**EXERCISE DETAILS**
Exactly the lines from the one with "[Pinterest] (1577, 850)" to the end of the data below should be set down, and no others.

*** DATA TO PROCESS

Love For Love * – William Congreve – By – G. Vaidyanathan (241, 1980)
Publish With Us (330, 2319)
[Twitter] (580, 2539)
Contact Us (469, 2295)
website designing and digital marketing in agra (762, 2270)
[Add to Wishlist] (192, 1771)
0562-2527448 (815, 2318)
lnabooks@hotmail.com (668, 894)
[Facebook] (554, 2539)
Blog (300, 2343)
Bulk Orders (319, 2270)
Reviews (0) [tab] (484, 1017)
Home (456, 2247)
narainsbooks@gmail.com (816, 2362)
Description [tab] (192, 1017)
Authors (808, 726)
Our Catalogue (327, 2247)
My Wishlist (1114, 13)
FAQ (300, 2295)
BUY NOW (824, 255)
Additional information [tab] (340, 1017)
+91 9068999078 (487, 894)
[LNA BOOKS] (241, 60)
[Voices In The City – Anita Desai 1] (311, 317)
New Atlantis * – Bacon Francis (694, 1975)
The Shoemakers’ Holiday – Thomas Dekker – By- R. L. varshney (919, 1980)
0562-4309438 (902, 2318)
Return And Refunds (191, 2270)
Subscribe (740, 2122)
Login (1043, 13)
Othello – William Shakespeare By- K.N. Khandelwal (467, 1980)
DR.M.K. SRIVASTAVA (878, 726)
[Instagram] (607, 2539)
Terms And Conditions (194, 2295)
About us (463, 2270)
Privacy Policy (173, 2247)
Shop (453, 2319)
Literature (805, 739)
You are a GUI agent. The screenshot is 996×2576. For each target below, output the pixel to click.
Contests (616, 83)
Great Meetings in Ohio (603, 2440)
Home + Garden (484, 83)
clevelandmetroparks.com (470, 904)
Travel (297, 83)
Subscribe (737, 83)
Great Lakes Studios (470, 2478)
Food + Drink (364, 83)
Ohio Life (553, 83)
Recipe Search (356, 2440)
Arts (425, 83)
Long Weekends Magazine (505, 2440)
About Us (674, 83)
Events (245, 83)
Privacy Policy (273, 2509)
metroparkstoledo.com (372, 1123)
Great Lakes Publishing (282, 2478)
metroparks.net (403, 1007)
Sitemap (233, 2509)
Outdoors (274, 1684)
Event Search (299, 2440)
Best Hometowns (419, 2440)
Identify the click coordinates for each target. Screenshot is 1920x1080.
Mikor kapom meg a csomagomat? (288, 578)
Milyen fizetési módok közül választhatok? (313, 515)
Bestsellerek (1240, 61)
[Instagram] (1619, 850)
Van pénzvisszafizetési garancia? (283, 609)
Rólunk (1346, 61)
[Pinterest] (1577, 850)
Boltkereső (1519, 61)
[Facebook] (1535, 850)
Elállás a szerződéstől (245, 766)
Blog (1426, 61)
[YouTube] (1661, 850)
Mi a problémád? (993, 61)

******

**RESULT OF THIS TASK**
[Pinterest] (1577, 850)
Boltkereső (1519, 61)
[Facebook] (1535, 850)
Elállás a szerződéstől (245, 766)
Blog (1426, 61)
[YouTube] (1661, 850)
Mi a problémád? (993, 61)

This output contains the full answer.